On the Spot: Central Bank Bonanza
Market run-through
The markets, understandably, have remained fundamentally “headline driven” as they await further developments from the Middle East with a bias towards risk off. This sentiment has continued to benefit the dollar against its peers, whilst gold, oil, and Bitcoin have also had their fans. The dollar, of course, is being helped by the continuing strength of the US economy, as shown, but GDP is coming in at 4.9%, beating expectations. However, the Fed’s favoured inflation indicator, the PCE Deflator, came in pretty much as forecast. With data still this strong, it is understandable that US 10-year bonds continue to yield around 5% and with the high level of upcoming issuance, it’s hard to see them retreating too far from these levels.
Last week also saw the European Central Bank Council meet, which, as expected, contained no surprises, and with the economy looking like it’s continuing to slow, it seems like they are done with rate hikes. Indeed, the derivative markets are looking for a cut in ECB rates in the first half of next year. On Wednesday, we have the first meeting of the Federal Reserve since the conflict started in the Middle East. With the US economy still galloping ahead, the question is will the Fed feel the need to move up in interest rates to head off any resurgence in inflation? Despite Chairman Powell talking tough, it is unlikely, and the market expects him to leave the heavy lifting to the bond market , which could come under more selling pressure after the Quarterly Refunding Announcement. Elsewhere, the Bank of England meets the day after the Fed, and the outcome is likely to be the same with no move on Base Rate, but we will be keeping an eye on the split of votes on the MPC, and any signs of a close vote on a hike could benefit the pound. If that wasn’t enough to keep traders occupied the BoJ and Norges Bank meet and last but never least we have Non Farm Payroll on Friday!
Richard Matthews, Head of FX and Payment Partnerships
Behind the desk
The latest Bitcoin price rally appears to be driven by the anticipation that BlackRock is on the cusp of finally having its Bitcoin ETF application approved by the U.S. Securities and Exchange Commission but why is this having such an impact on the price of the underlying asset?
For many, the process of purchasing and holding Bitcoin remains an intimidating and opaque process. Unless you’re willing to trust an exchange to securely hold your private keys, which many are now less willing to do given the SBF and FTX saga, holding Bitcoin places the burden of security squarely on individuals. As the saying goes, not your keys, not your crypto. Whilst there have been advancements in technology to abstract away some of the complexities associated with holding your own crypto, for the average retail investor, it’s still far too complicated when compared to a traditional investment purchase. The lack of regulatory clarity also still remains a major factor in preventing mass exposure to Bitcoin.

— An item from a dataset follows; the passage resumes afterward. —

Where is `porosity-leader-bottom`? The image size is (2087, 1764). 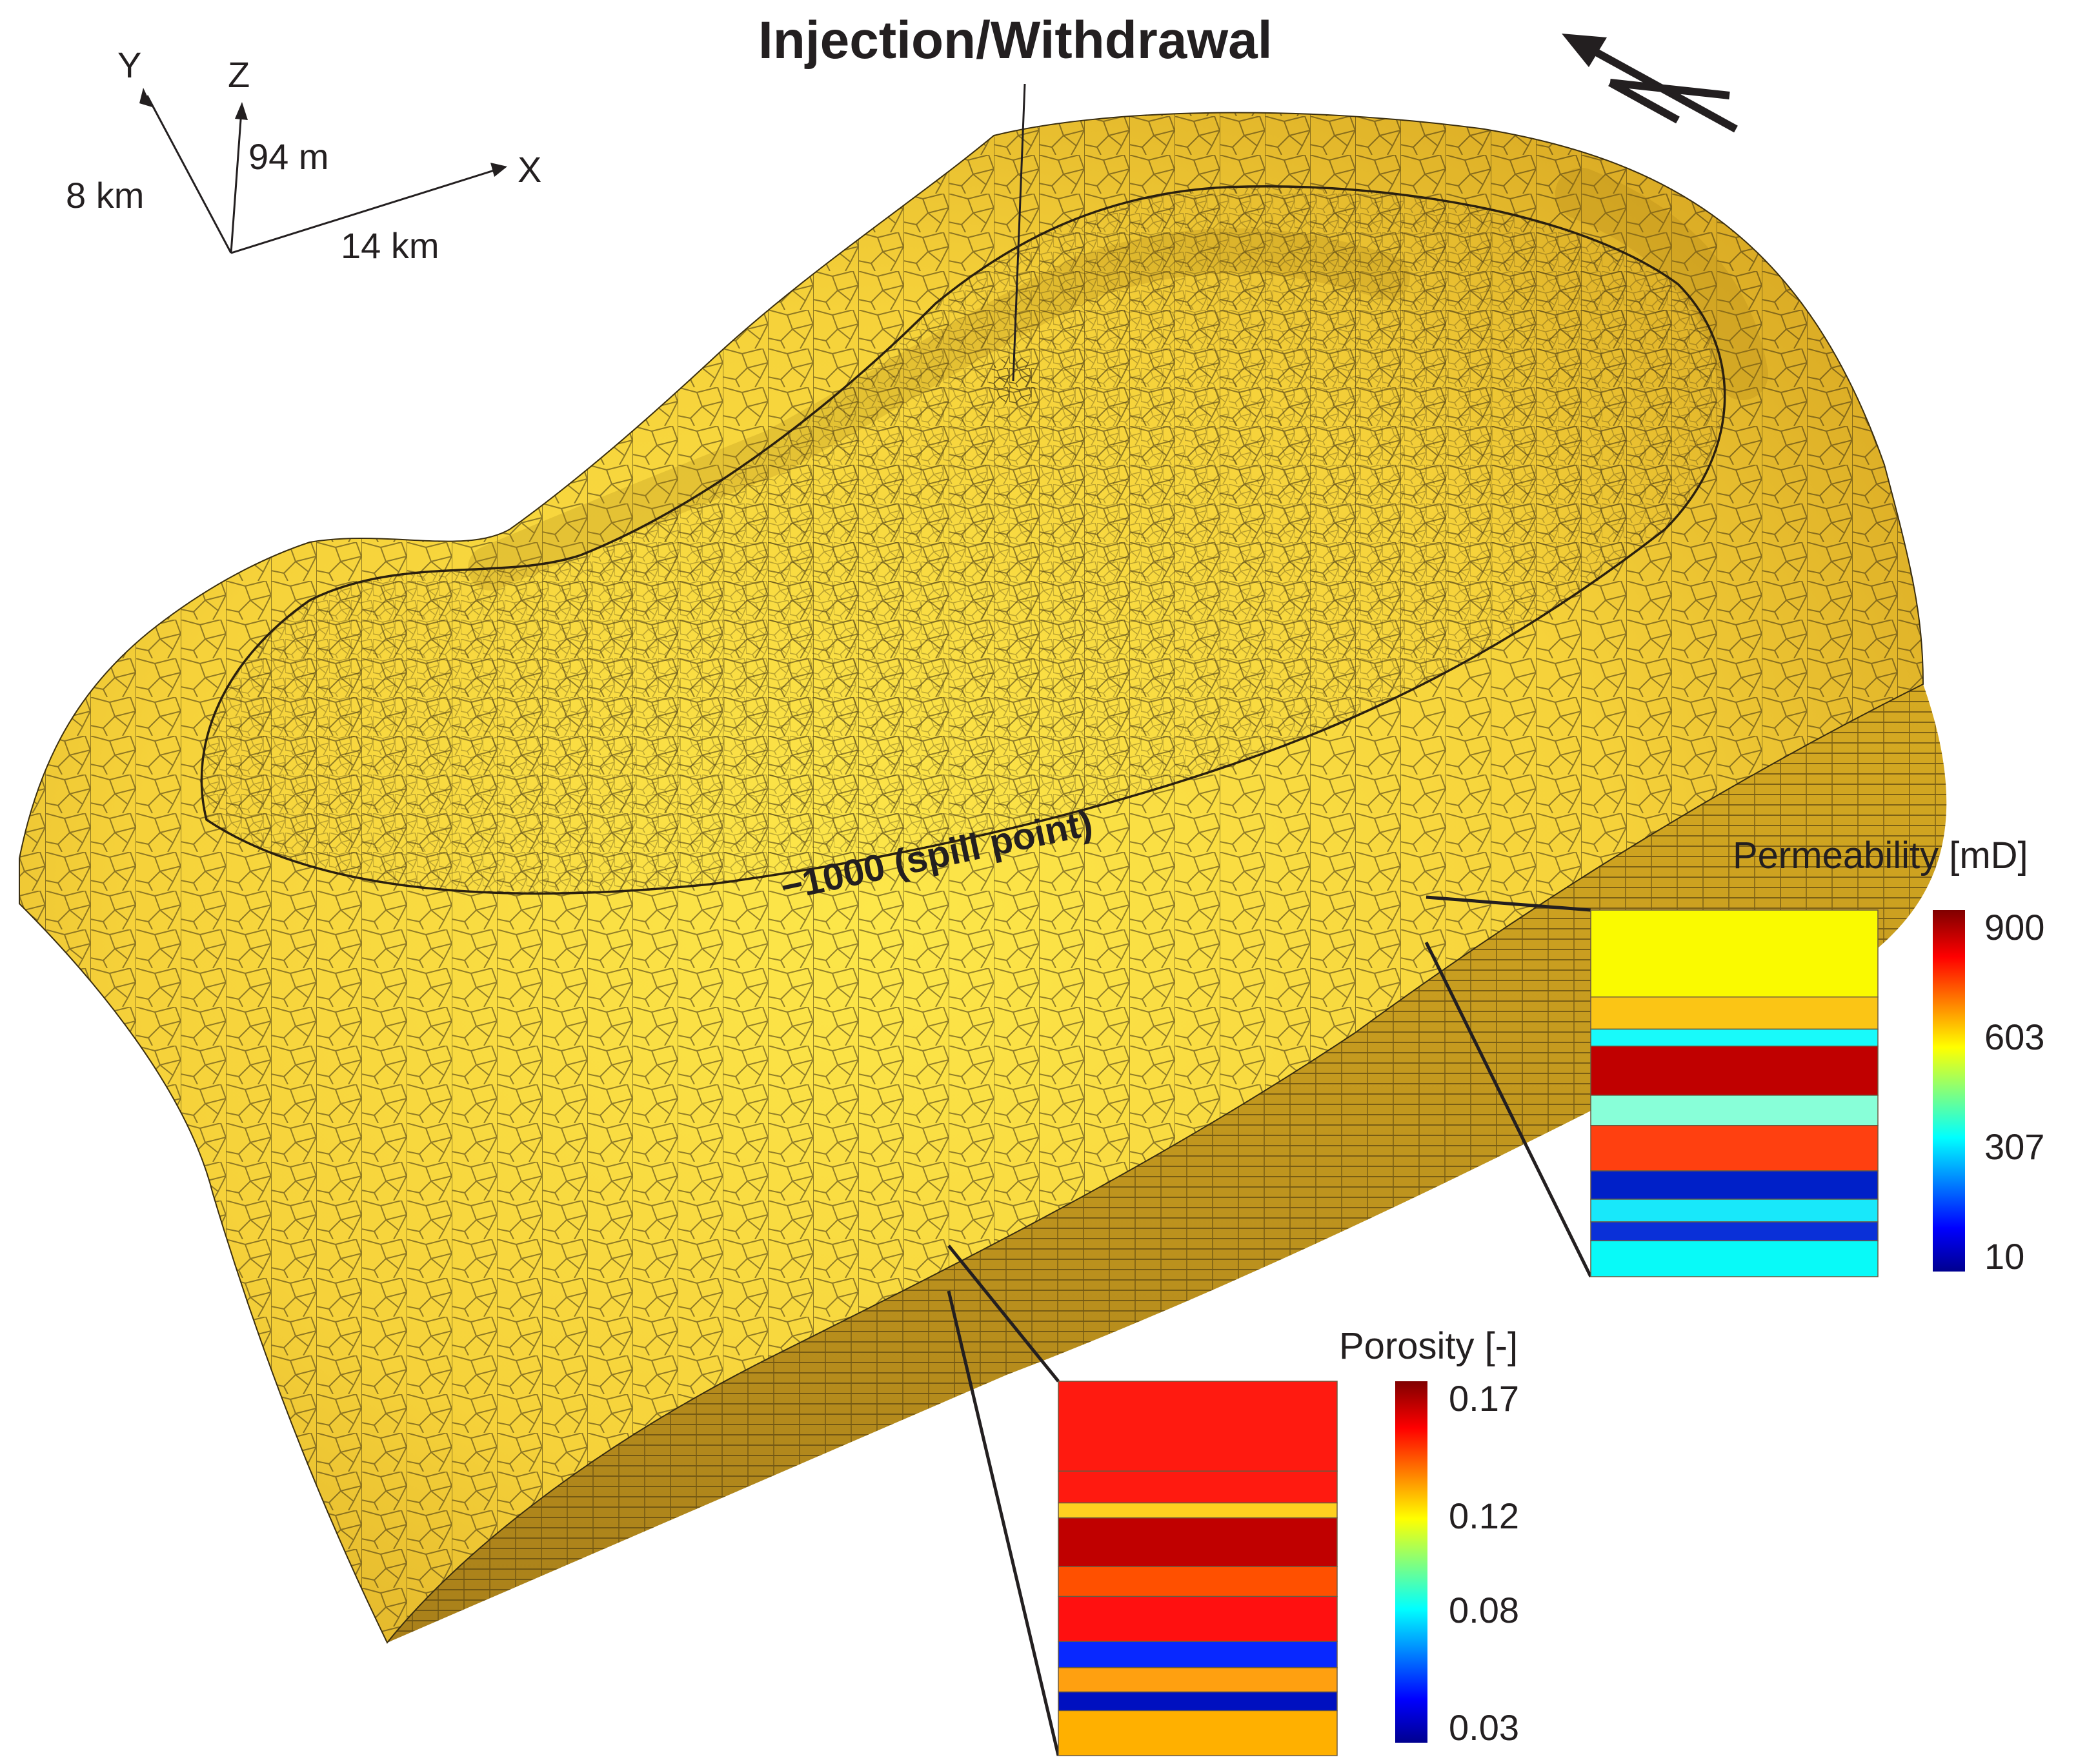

An Exchange Traded Fund (ETF) is an investment vehicle that is publicly traded, like a stock, but tracks the performance of an underlying asset or index. It enables investors to get exposure to the value of its underlying asset. ETFs trade on a traditional stock exchange, and their value should rise when the asset increases in price, and fall when it decreases.
A Bitcoin ETF would create a simple, legally compliant way to trade the price of Bitcoin, accessible on markets that investors are already familiar with. It would track the price of Bitcoin, allowing investors to get exposure without having to deal with the technical complexities. Some analysts believe that such a fund could lead to an influx of capital into the Bitcoin market.
A Bitcoin ETF might not be the silver bullet some are expecting it to become. Investors should consider management fees, the accuracy of the ETF if it includes other holdings, and a lack of true ownership rights. It’s also worth a reminder that although a Bitcoin ETF approved by the SEC would be the first of its kind in the US, Bitcoin ETFs have already been approved and are live in Canada and Europe but don’t appear to have had a significant impact on moving markets with large investor interest.